Now i got the solution to this differential equation system as

$\vec{x}(t)=c_1e^{-t}\small\begin{pmatrix}-1\\1\end{pmatrix}$+$c_2e^{4t}\small\begin{pmatrix}2\\3\end{pmatrix}$+$t\small\begin{pmatrix}3\\\frac{-5}{2}\end{pmatrix}$+$\small\begin{pmatrix}-2.75\\2.875\end{pmatrix}$

Now i converted this differential equation system into ordinary differential equation $y''-3y'-4y+12t-2=0$

I got solution to this DE as $y=C_1e^{-x}+C_2e^{4x}+3t-\frac12$.

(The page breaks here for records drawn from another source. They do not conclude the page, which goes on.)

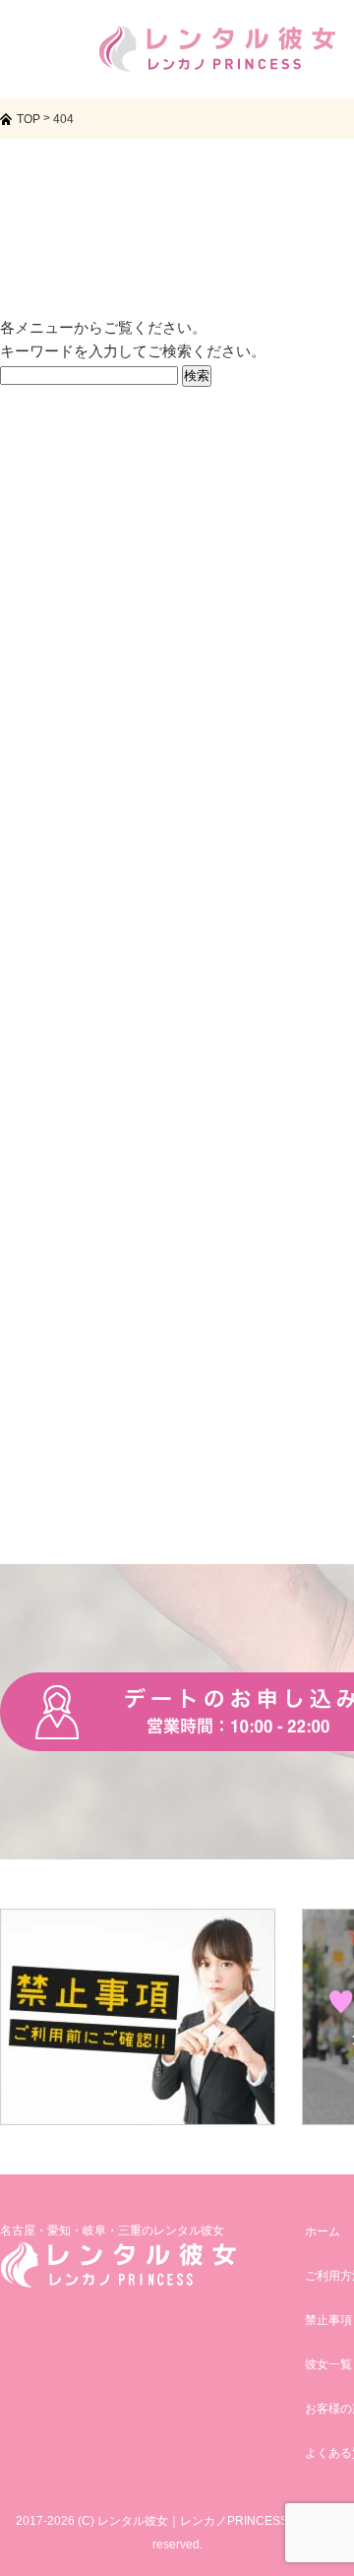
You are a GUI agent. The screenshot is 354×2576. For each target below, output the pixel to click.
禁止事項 (328, 2320)
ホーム (322, 2231)
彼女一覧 (328, 2364)
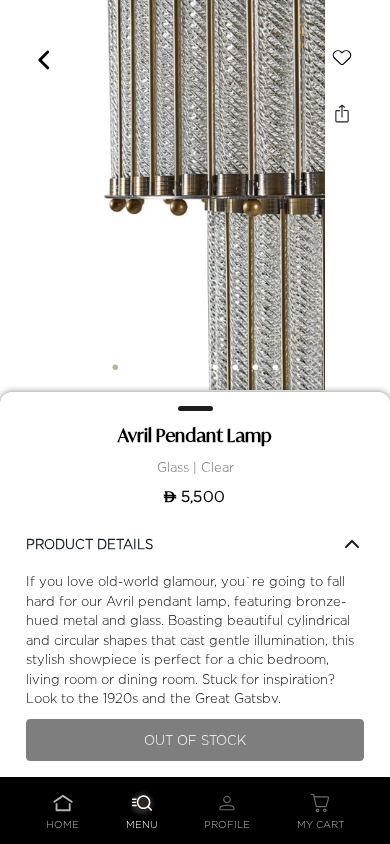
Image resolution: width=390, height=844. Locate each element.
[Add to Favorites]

Now my question why there is diference in these two solutions?

 

[I like Serena]

Hello,
$\vec{x'}=\small\begin{pmatrix}1&2\\3&2\end{pmatrix}\vec{x}+t\small\begin{pmatrix}2\\-4\end{pmatrix}$

Now i got the solution to this differential equation system as

$\vec{x}(t)=c_1e^{-t}\small\begin{pmatrix}-1\\1\end{pmatrix}$+$c_2e^{4t}\small\begin{pmatrix}2\\3\end{pmatrix}$+$t\small\begin{pmatrix}3\\\frac{-5}{2}\end{pmatrix}$+$\small\begin{pmatrix}-2.75\\2.875\end{pmatrix}$

Now i converted this differential equation system into ordinary differential equation $y''-3y'-4y+12t-2=0$

I got solution to this DE as $y=C_1e^{-x}+C_2e^{4x}+3t-\frac12$.

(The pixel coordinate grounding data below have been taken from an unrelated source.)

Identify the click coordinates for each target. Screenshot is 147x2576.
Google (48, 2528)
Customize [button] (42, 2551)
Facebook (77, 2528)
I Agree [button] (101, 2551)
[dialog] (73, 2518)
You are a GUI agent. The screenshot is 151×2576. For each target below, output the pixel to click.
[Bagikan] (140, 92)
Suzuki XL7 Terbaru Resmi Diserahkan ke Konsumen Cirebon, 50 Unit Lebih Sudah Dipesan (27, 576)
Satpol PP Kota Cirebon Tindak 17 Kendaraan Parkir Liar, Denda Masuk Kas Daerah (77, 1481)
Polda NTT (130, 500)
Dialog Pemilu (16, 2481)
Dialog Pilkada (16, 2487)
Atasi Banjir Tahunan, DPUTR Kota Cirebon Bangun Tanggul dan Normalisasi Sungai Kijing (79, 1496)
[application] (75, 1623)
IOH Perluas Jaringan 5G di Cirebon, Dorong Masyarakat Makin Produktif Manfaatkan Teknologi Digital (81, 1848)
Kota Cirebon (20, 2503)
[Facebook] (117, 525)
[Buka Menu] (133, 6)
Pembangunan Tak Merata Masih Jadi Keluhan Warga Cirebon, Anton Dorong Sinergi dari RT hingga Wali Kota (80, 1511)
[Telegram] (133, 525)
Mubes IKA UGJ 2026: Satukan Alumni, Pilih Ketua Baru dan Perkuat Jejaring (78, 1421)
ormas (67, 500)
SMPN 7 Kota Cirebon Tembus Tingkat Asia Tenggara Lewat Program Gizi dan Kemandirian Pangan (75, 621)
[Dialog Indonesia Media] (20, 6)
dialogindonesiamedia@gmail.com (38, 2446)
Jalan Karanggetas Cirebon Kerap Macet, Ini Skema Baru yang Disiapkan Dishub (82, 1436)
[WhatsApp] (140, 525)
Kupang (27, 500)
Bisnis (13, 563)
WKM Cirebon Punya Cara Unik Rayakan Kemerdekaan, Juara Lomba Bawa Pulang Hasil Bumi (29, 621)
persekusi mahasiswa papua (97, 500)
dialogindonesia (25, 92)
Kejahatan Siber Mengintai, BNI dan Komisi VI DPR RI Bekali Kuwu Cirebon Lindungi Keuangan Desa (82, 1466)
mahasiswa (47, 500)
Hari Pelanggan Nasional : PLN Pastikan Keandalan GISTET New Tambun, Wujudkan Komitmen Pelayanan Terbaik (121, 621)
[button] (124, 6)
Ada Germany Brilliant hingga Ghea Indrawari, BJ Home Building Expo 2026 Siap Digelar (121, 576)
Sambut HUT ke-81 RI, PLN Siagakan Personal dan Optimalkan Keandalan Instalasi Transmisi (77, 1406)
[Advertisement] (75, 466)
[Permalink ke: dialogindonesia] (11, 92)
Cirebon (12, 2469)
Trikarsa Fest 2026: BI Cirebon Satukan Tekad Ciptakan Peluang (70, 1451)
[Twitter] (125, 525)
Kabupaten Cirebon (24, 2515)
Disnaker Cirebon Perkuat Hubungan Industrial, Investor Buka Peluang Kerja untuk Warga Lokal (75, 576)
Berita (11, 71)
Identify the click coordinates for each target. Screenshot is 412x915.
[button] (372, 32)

Now my question why there is diference in these two solutions?

Hi Dhamnekar Winod, welcome to MHB! ;)

Your solution contains $x$ on the right hand side. I presume it should be $t$?
Either way, if I feed the latter equation to Wolfram|Alpha, I get:
$$y(t)=c_1e^{-t}+c_2e^{4t}+3t-\frac{11}{4}$$
So:

• It seems to be the solution for $x(t)$ rather than $y(t)$.
• Your equation is correct, although for $x(t)$ rather than $y(t)$.
• There is a minor arithmetic mistake somewhere in your solution.

 

[WMDhamnekar]

Hello, The derivative of $x_1=C_1e^{-t}+C_23e^{4t}-2.5t+2.875$in the differential equation system.But in the second case,it is different Why?